» SUPPLIED PASSAGE:
Micropaleontology at Sea

story Microfossils and ocean exploration

Magazine page with text and a small photograph of two men in hardhats. Printed caption: Author Steinbeck and photographer Goro on deck of the Cuss I.

“High Drama of Bold Thrust through Ocean Floor”, a reportage on the early phases of space age project Mohole by John Steinbeck for Life magazine, 14 April 1961. Project Mohole was the prelude to the international efforts in deep sea drilling, which radically transformed micropaleontology.

The global conflicts of the first half of the 20th century only increased society’s thirst for fossil fuels. Thus industrial micropaleontology – which had quickly become crucial for oil exploration – continued its rise to fame. Until the end of the Second World War, the efforts of micropaleontologists had concentrated almost exclusively on Foraminifera. As oil became more profitable, requiring even better knowledge of global stratigraphy, a new understanding of earth’s complex dynamics was taking shape. In this context, William Rex Riedel’s1 reassessment of the ranges of Radiolaria species represented a pivotal point in the history of micropaleontology, bypassing the dead ends of the previous century. It also opened new questions and research avenues. As a graduate student, Riedel had started focusing on this group, which had largely been neglected since the end of the 19th century. Analysing more closely the material studied by Ernst Haeckel from the “HMS Challenger” expedition from 1872-1876,2 Riedel noticed that the German naturalist often didn’t correctly discriminate between older fossils and more recent materials. Rather than presenting long ranging forms, he realised that radiolarian species could also be used in biostratigraphy, since their species ranges, like those of foraminifera, offer helpful tools to interpret geological formations and their relations as they do change considerably over relatively short geological times. After the earlier, less successful, experience of micropaleontology at sea, which by the end of the 19th century had led scientists to overlook the importance of microfossils – see Micropaleontological Dead Ends – micropaleontologists were to become once again deeply involved with the exploration of the oceans.

The introduction of the piston corer,3 a tool that allowed the collection of core samples up to nine meters long from the deep ocean floor, was particularly instrumental in micropaleontology’s return to the sea. Studying the first of such cores collected by the Albatross scientific expedition4 during his visit to Sweden in 1950, Riedel became aware of the value of these samples for micropaleontology. When he moved to California the following year, he brought this insight with him to the Scripps Institution of Oceanography,5 placing micropaleontology at the forefront of postwar oceanography. As Riedel and others quickly understood, the stratigraphy of the ocean floor held an impressive and important record useful not only to the extractive industries, but also, increasingly, to an understanding of the planet’s dynamic history. In a complementary development, novel techniques emerging from wartime developments in nuclear physics supported and transformed knowledge production in other fields, as Cesare Emiliani’s work exemplifies.6 In the 1950s, Emiliani was working at the Enrico Fermi Institute for Nuclear Science, as a research associate in the geochemical laboratory of Harold Urey – who was pioneering the study of the relationships between stable isotopes and environmental variables. Applying these insights to Foraminifera, Emiliani was able to relate changes in oxygen isotopes contained within microfossils with changes in ocean temperatures: he demonstrated that the microfossil record that had accumulated on the bottom of the sea could work as a paleothermometer. It registered environmental changes within the microorganisms’ biochemistry which in turn signaled past changes in temperatures, for other examples of how organims change their role and status, see Logistical Metabolisms.

» PROVIDED ENTRIES:
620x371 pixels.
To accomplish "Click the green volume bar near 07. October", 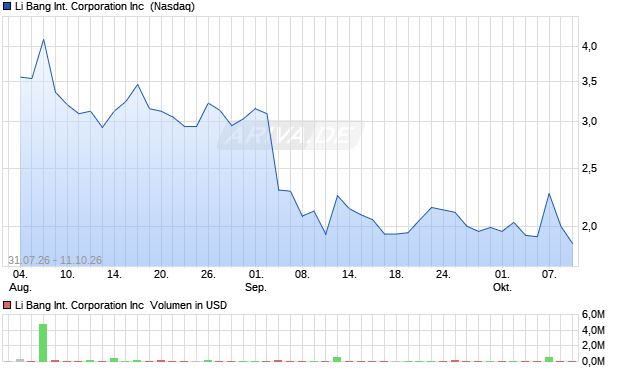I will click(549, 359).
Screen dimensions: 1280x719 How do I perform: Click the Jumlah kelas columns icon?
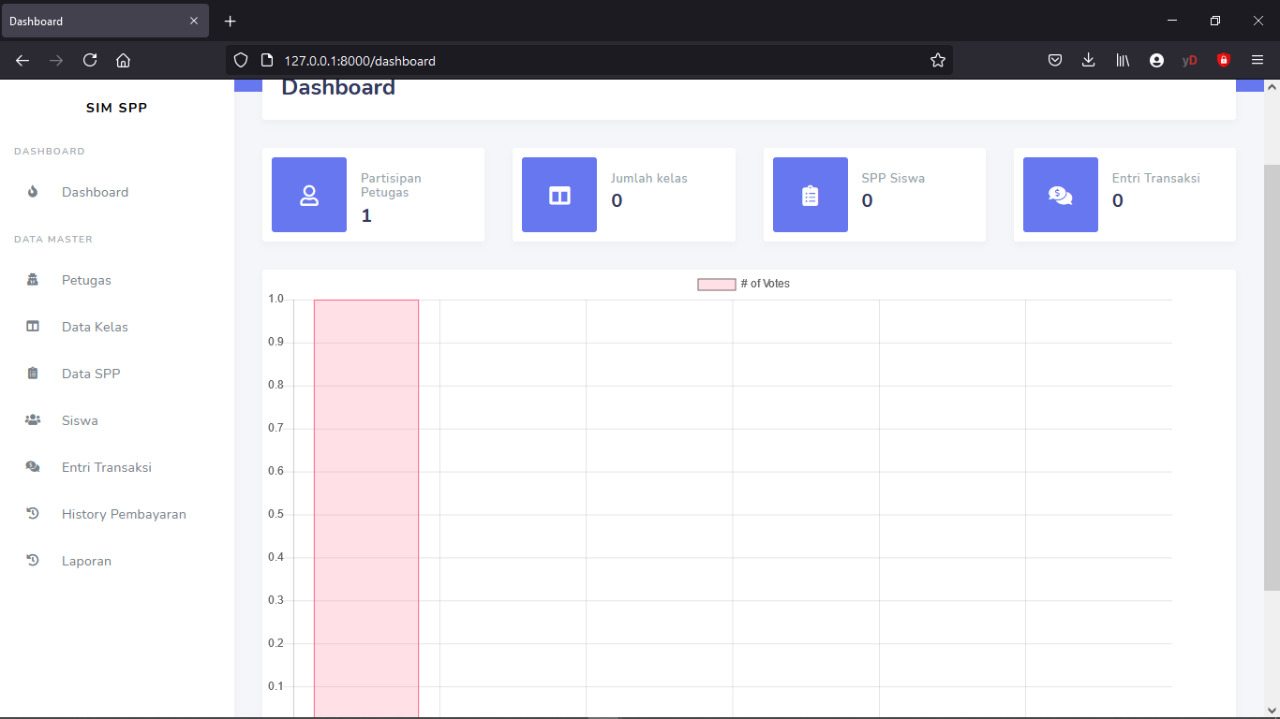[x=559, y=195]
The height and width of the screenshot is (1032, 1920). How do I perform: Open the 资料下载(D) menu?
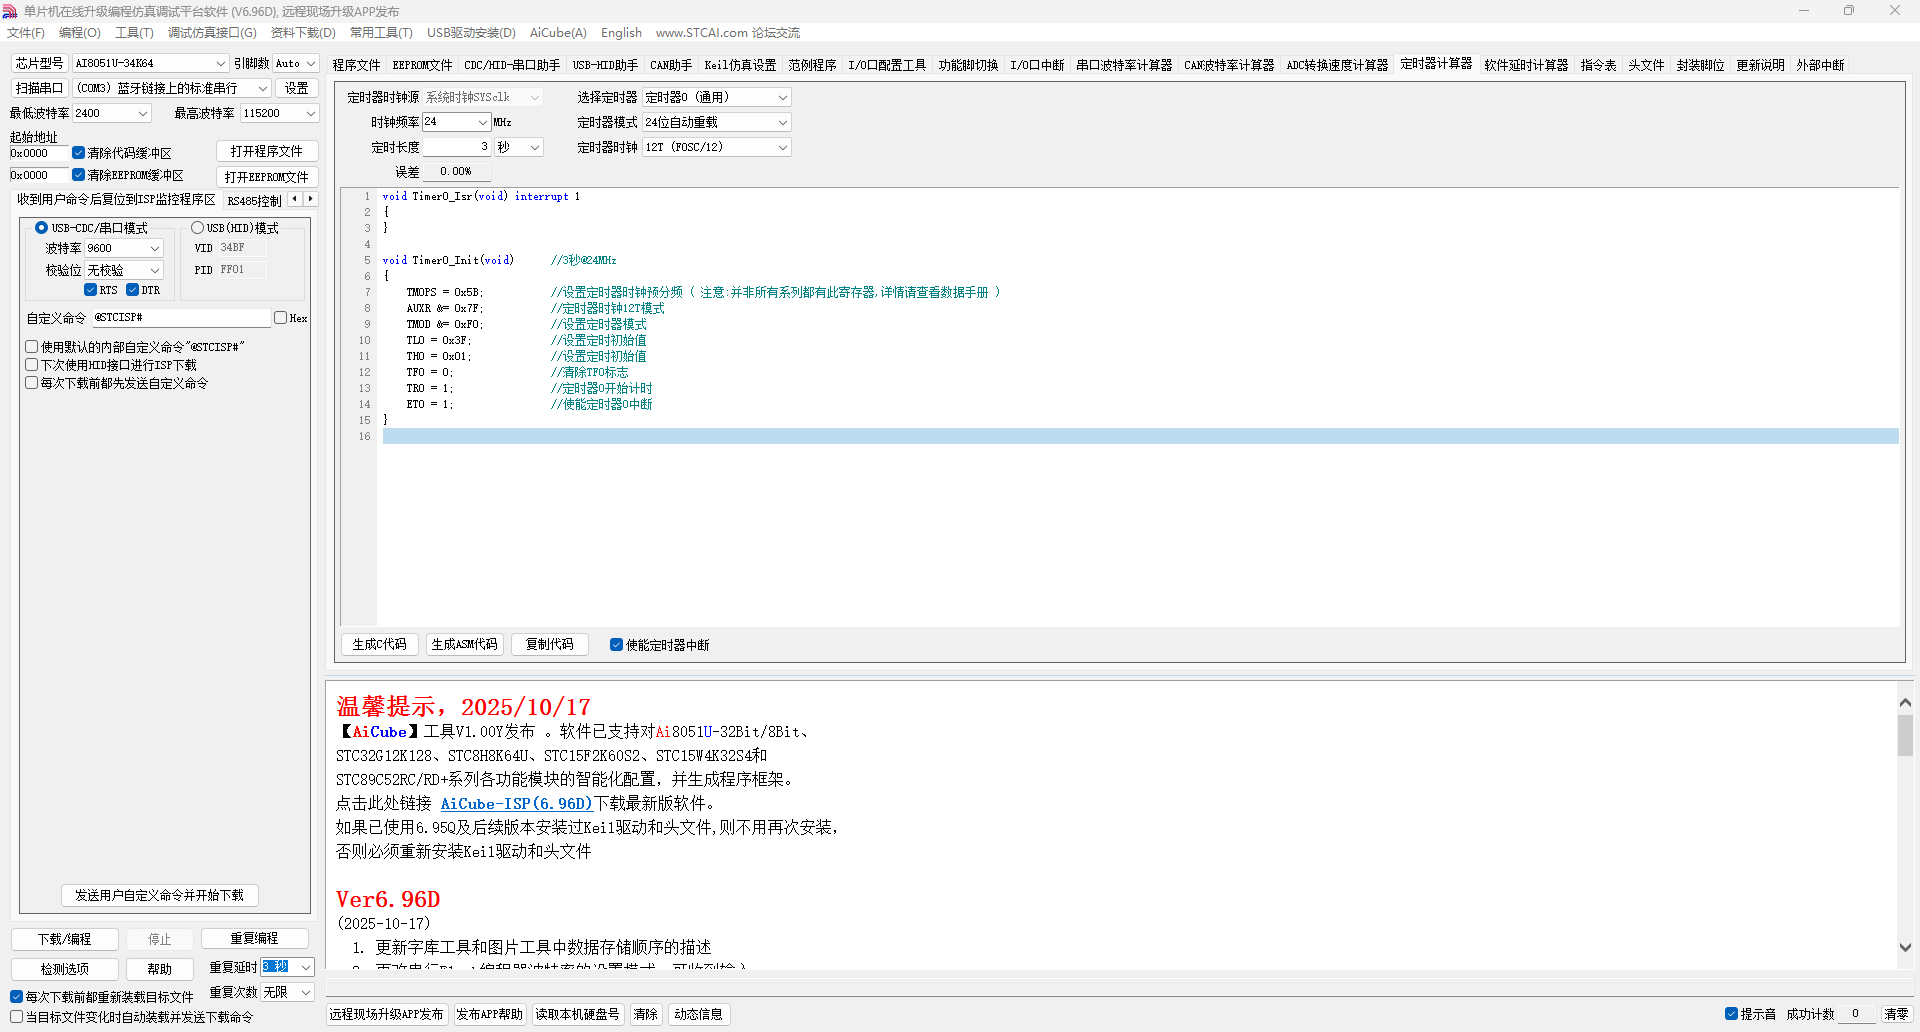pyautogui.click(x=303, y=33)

* * *

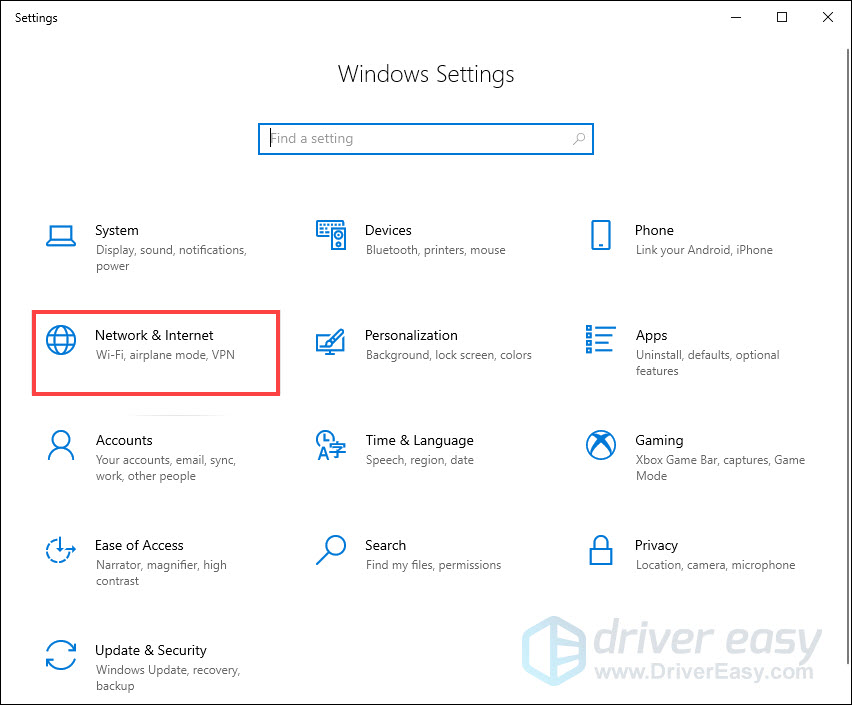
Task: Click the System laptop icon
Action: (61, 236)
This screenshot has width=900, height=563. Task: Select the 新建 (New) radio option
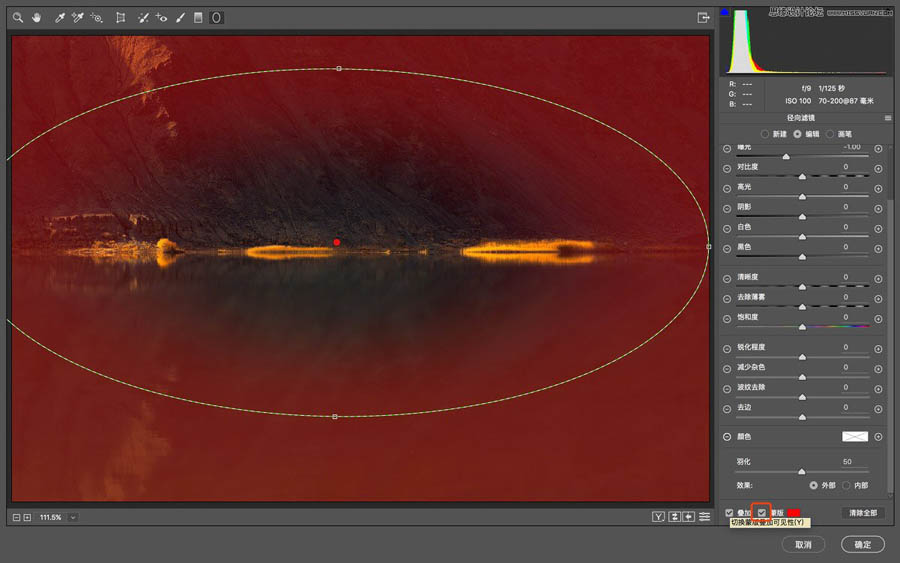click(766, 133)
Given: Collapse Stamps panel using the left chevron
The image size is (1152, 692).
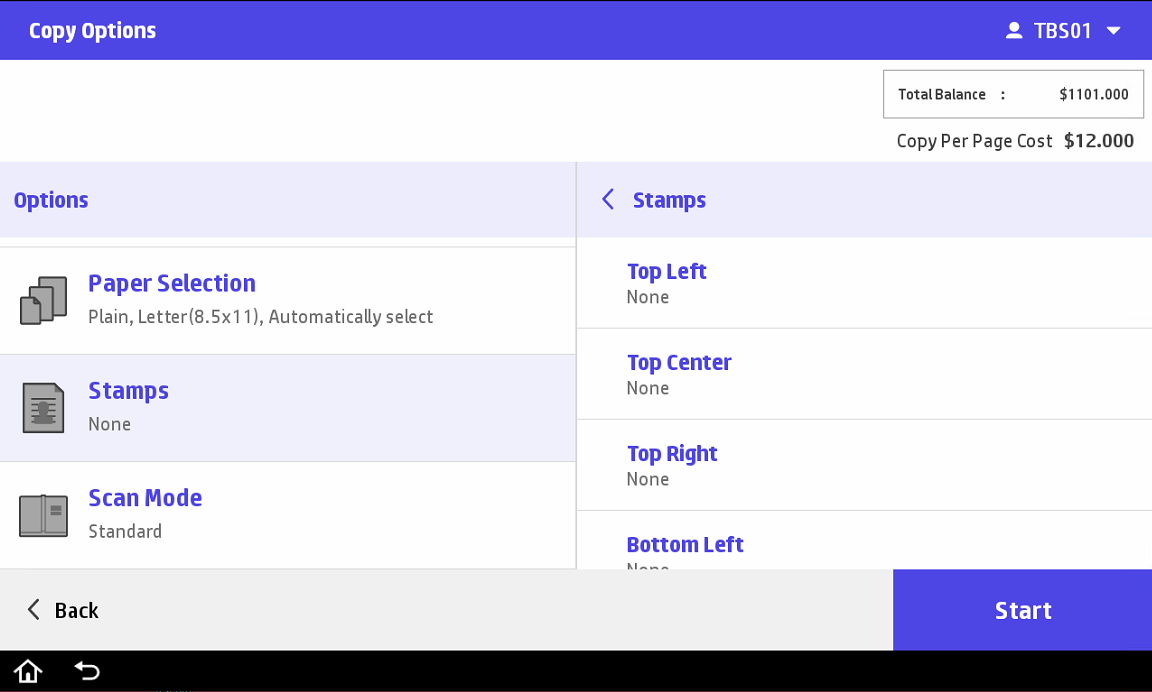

* * *

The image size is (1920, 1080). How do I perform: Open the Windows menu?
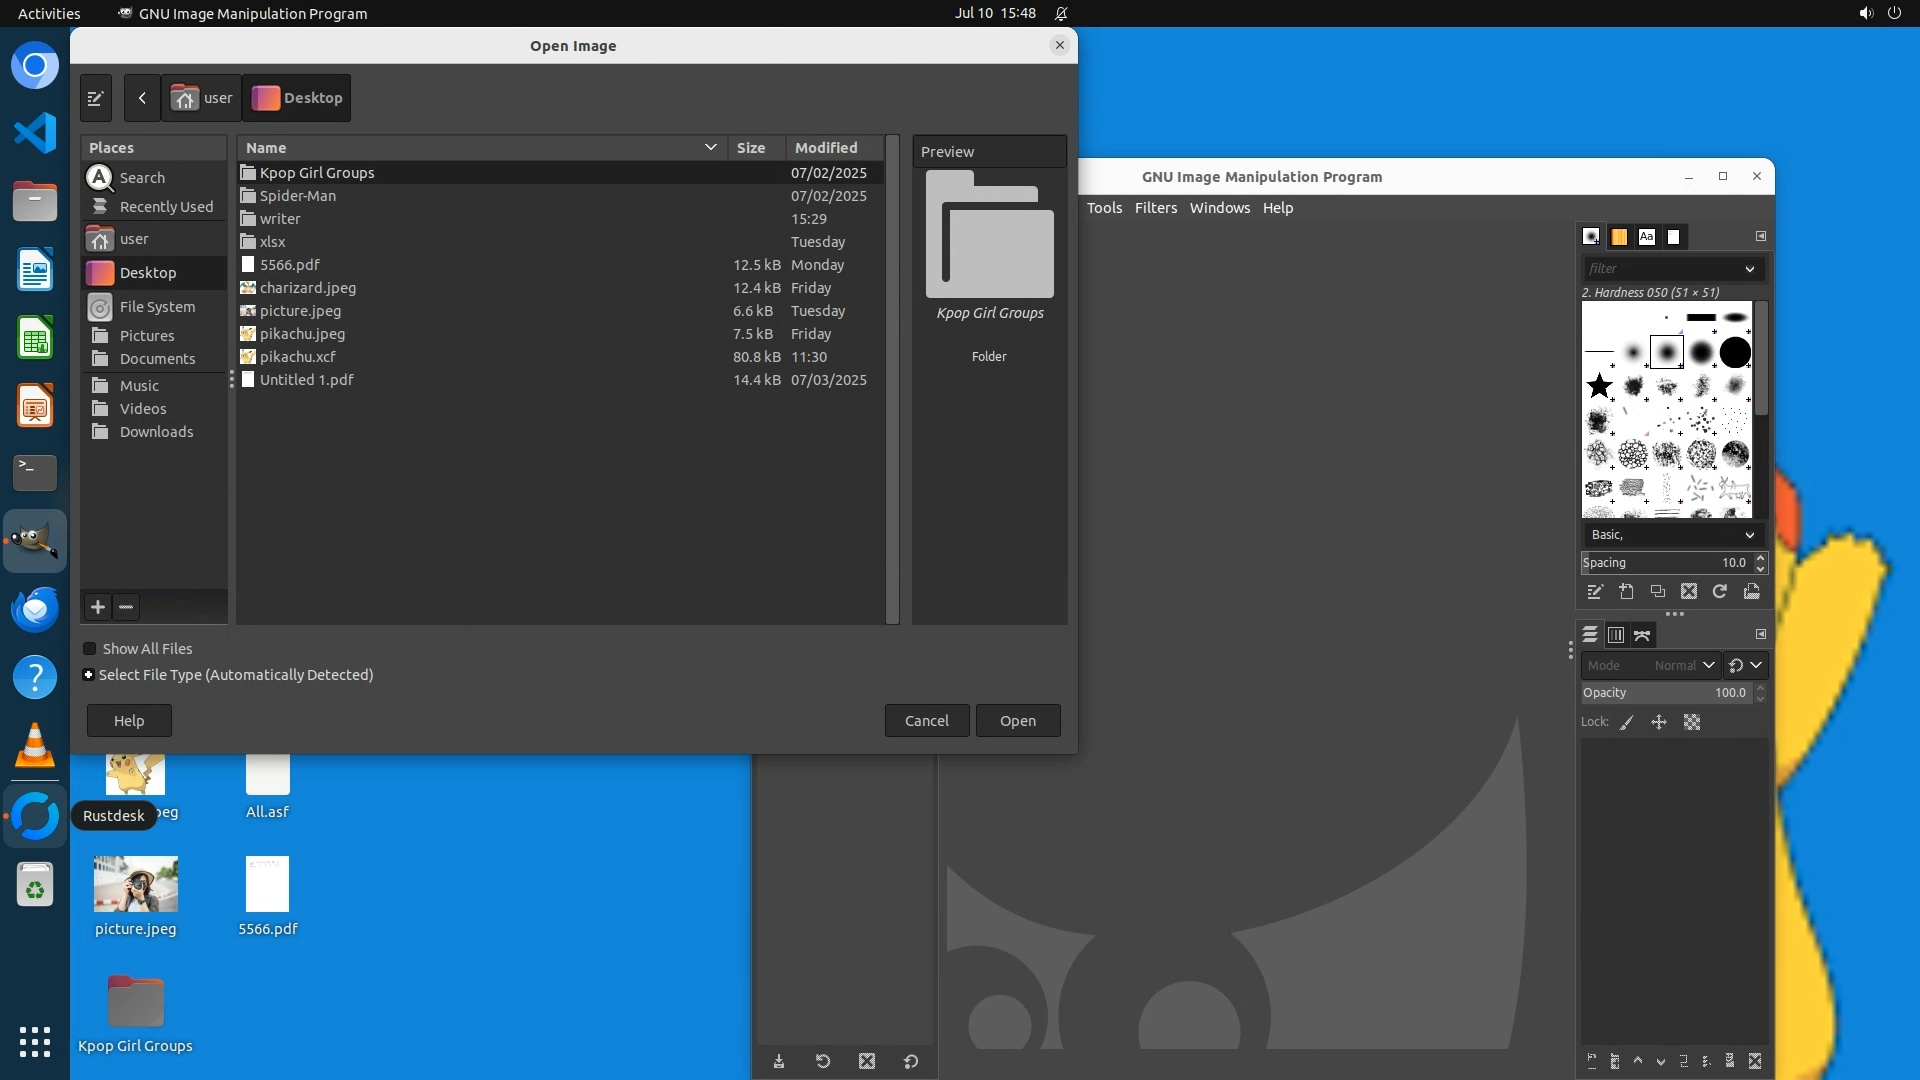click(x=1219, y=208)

» EXERCISE SET:
1 - List every person the micropaleontology text names, excluding names that appear only within the name of an institution.
2 - Express as a numbered list everything in the records from the line containing "Given: Collapse Stamps" down to the line containing "The image size is (1152, 692).", leaving out blank lines.

» TASK RESPONSES:
1 -
John Steinbeck
Goro
William Rex Riedel
Ernst Haeckel
Cesare Emiliani
Harold Urey

2 -
1. Given: Collapse Stamps panel using the left chevron
2. The image size is (1152, 692).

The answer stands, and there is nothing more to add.